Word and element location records
==================================================
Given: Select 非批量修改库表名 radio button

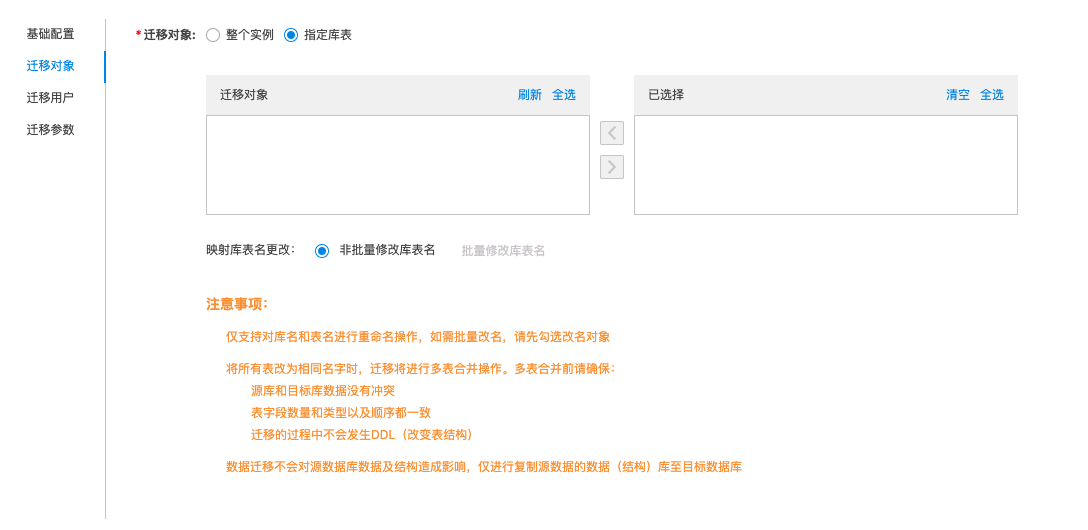Looking at the screenshot, I should coord(322,251).
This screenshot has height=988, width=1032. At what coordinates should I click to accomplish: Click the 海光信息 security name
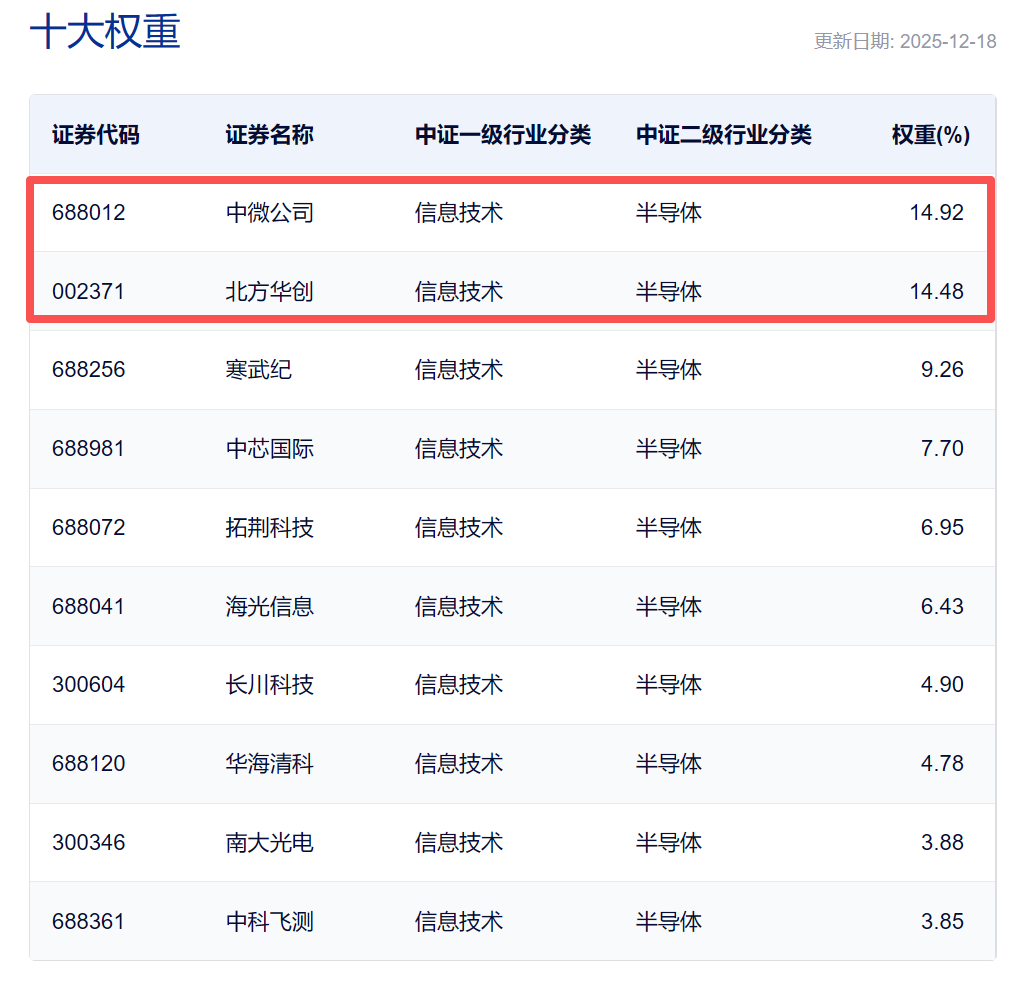pyautogui.click(x=269, y=607)
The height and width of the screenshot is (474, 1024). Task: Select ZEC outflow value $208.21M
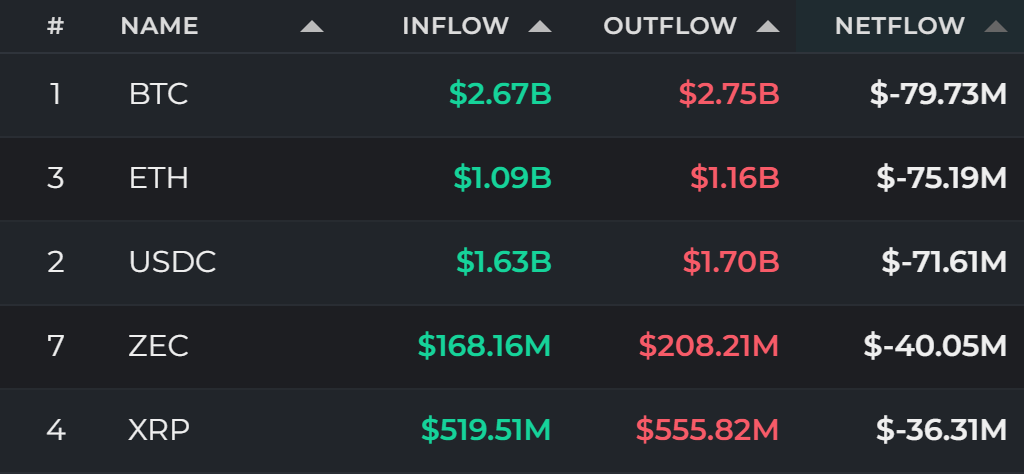(709, 346)
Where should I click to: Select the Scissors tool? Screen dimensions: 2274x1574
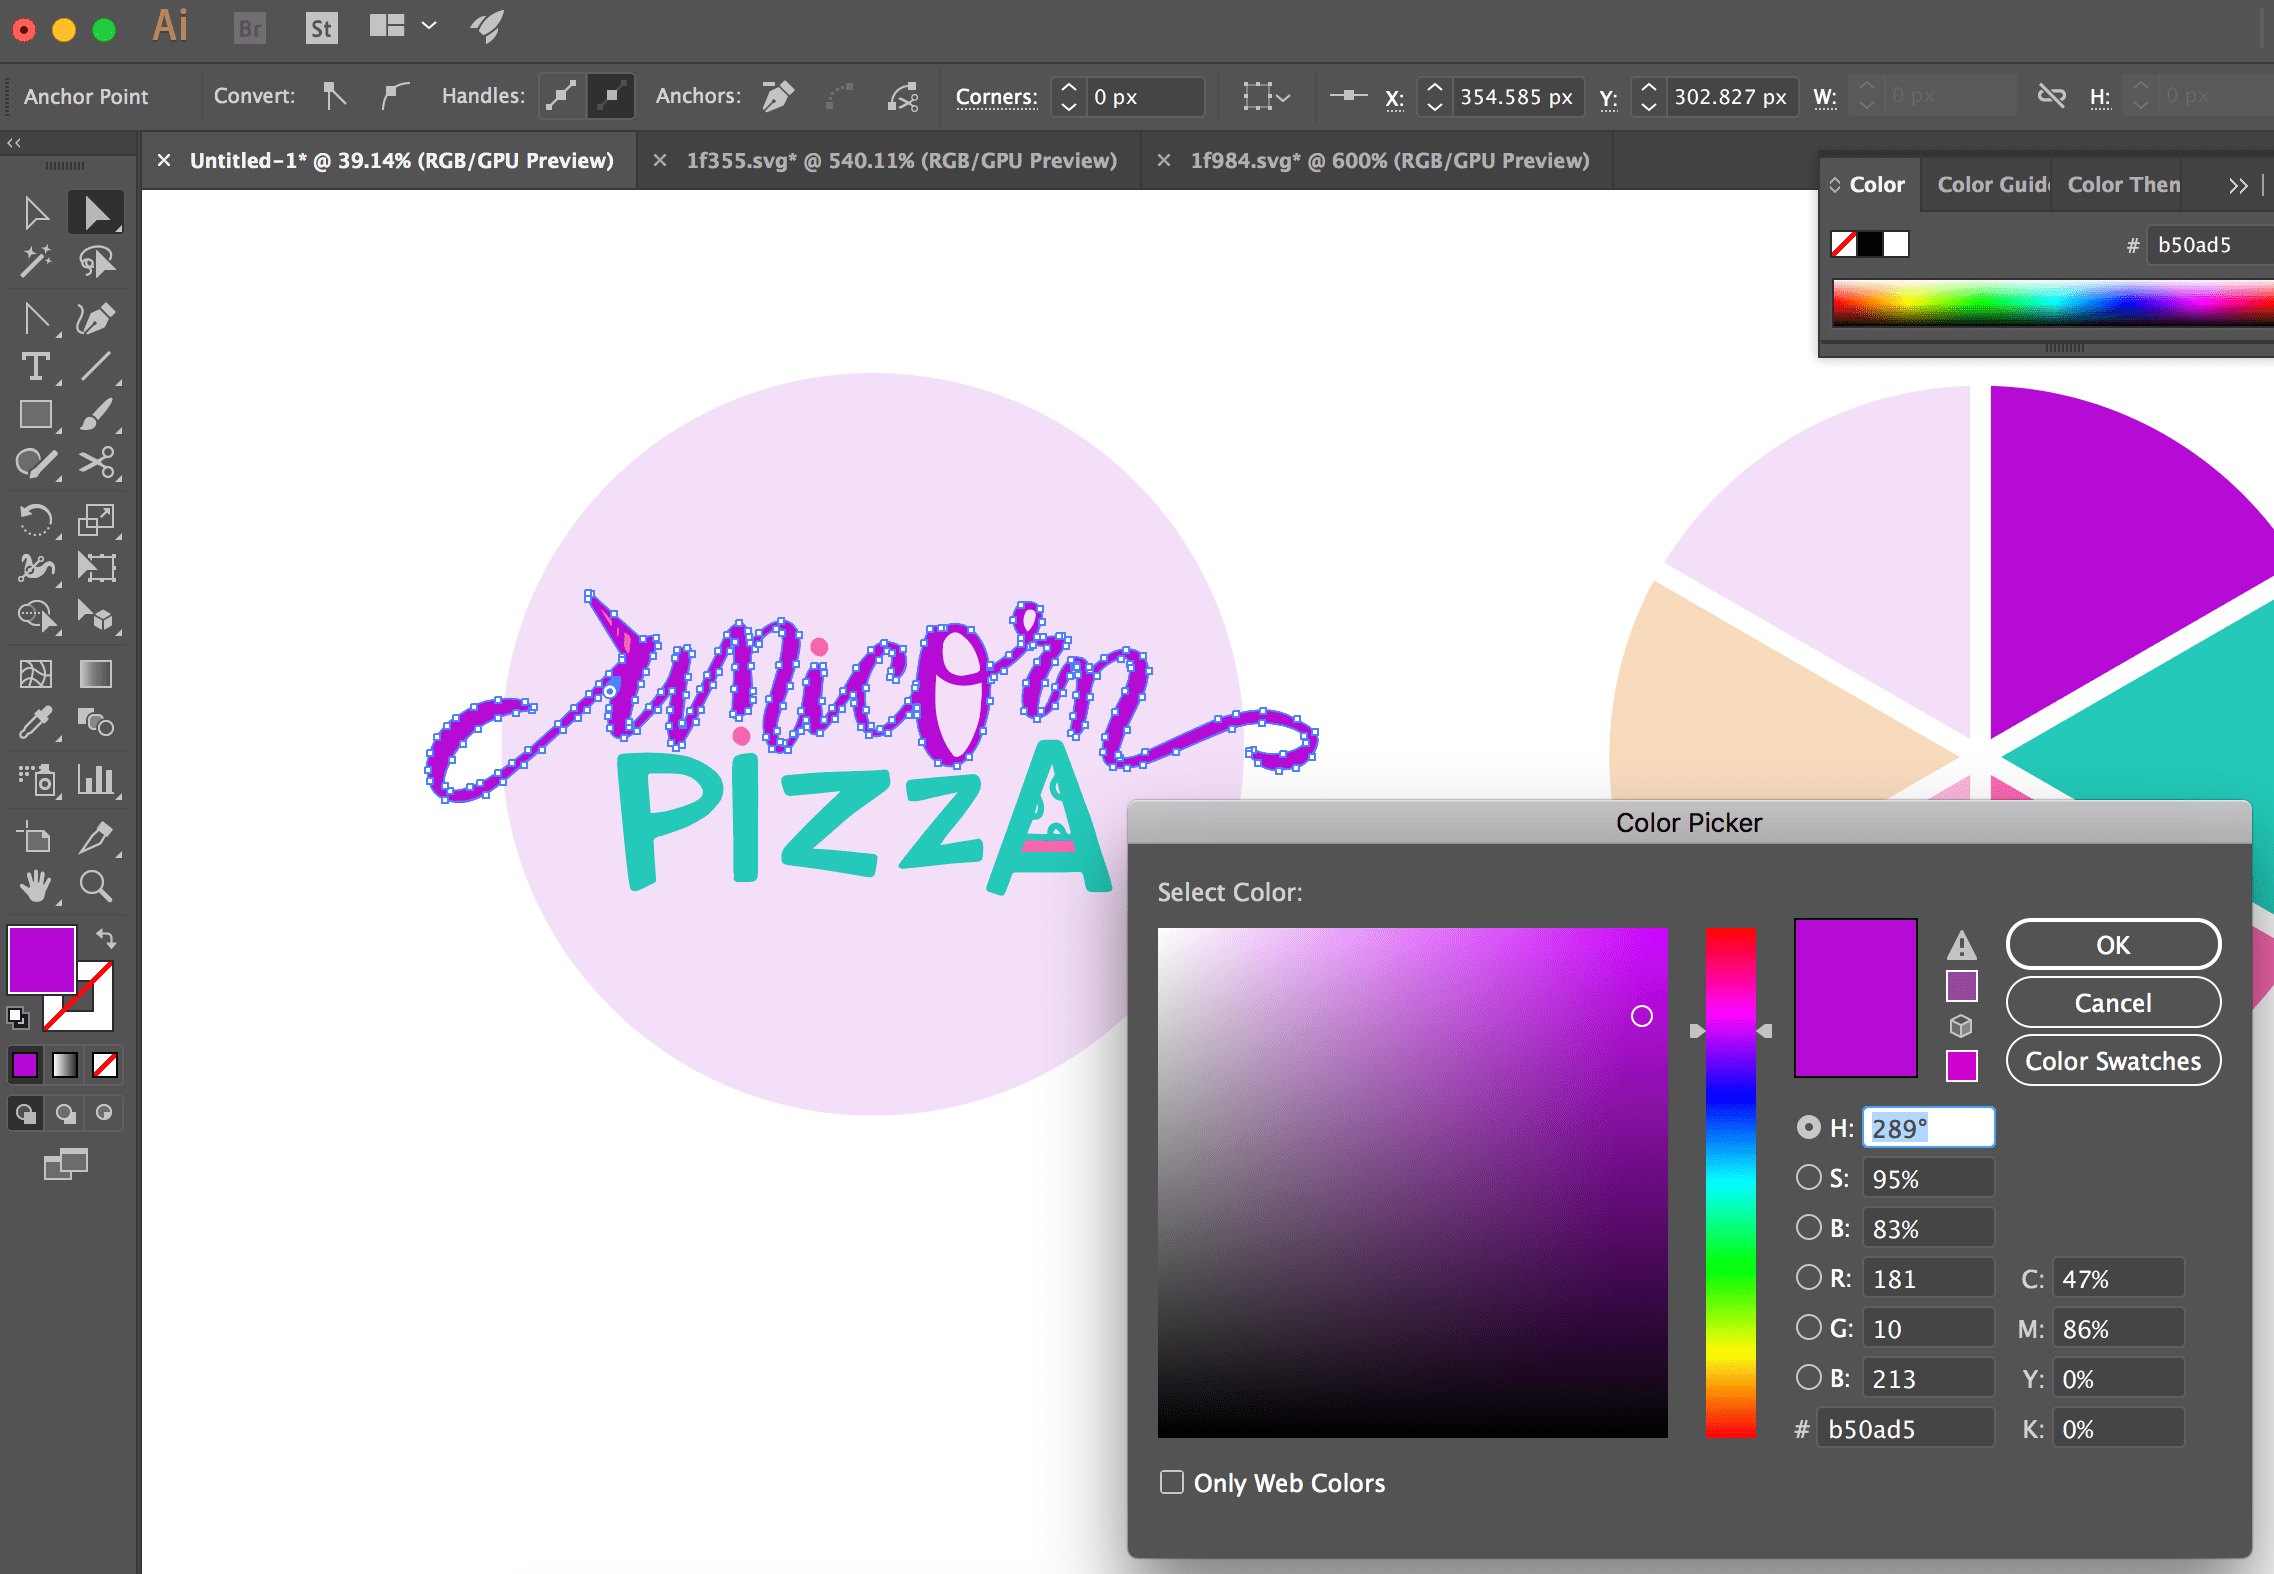(x=96, y=463)
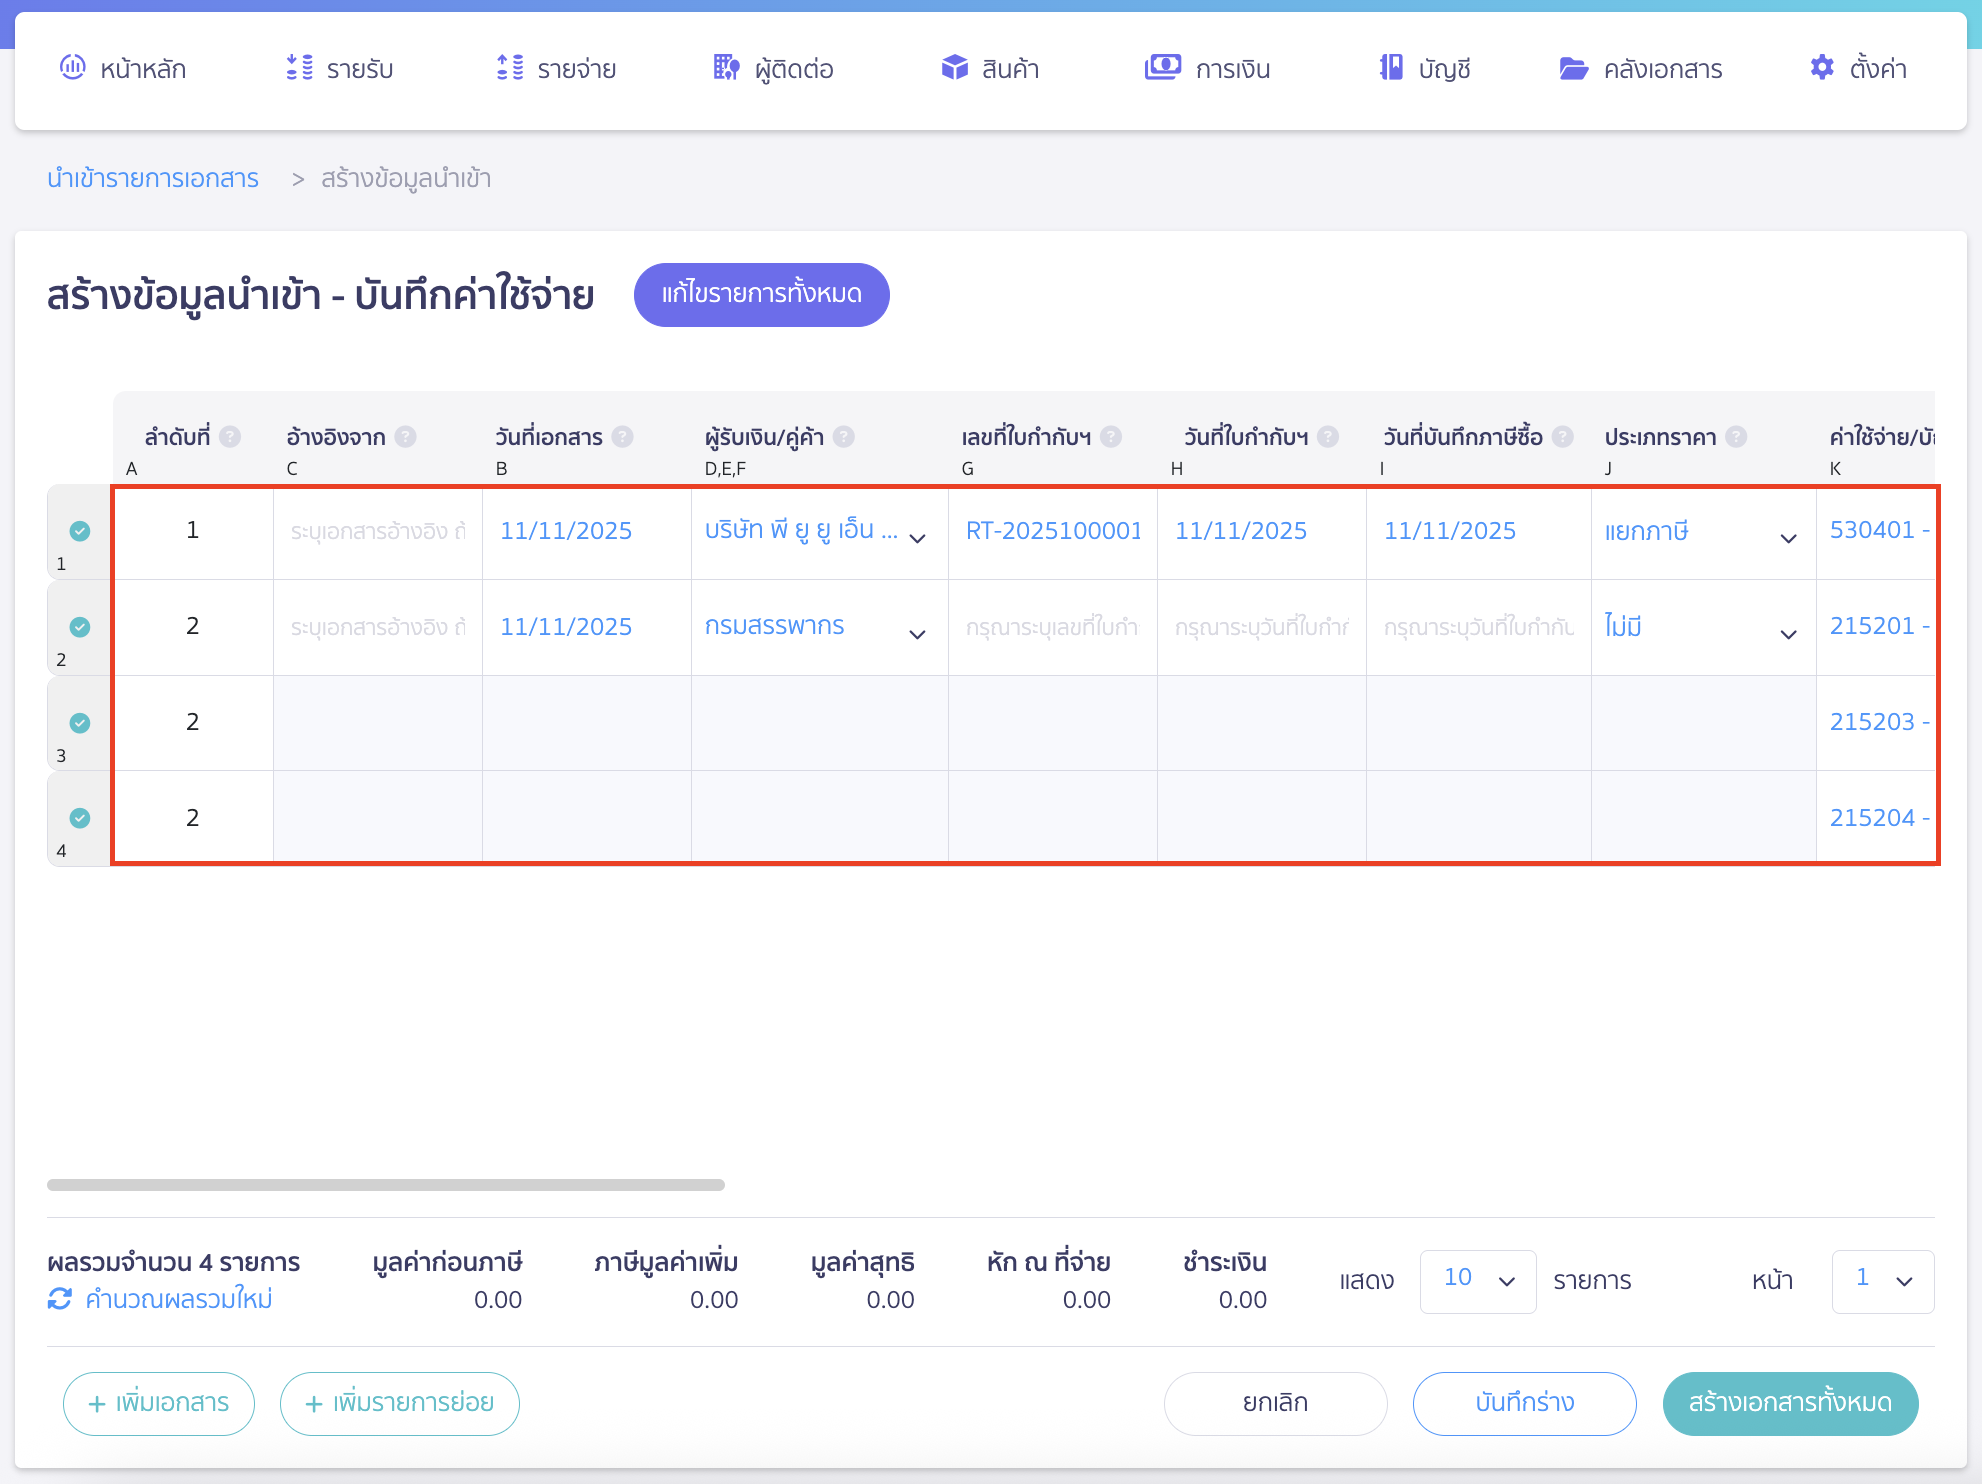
==================================================
▶ **Problem to solve**
Swap "Select" for "Choose" in every one of the entries above and write them out again with no other changes. Leave out the pictures.

▶ **Solution to the exercise**
Given: Choose 非批量修改库表名 radio button

Looking at the screenshot, I should coord(322,251).
This screenshot has height=988, width=1032. At what coordinates should I click to accomplish: Click the 海光信息 security name
pyautogui.click(x=269, y=607)
The height and width of the screenshot is (474, 1024). Task: Choose ZEC outflow value $208.21M
(709, 346)
Where should I click to: Choose the Scissors tool? Screen dimensions: 2274x1574
(x=96, y=463)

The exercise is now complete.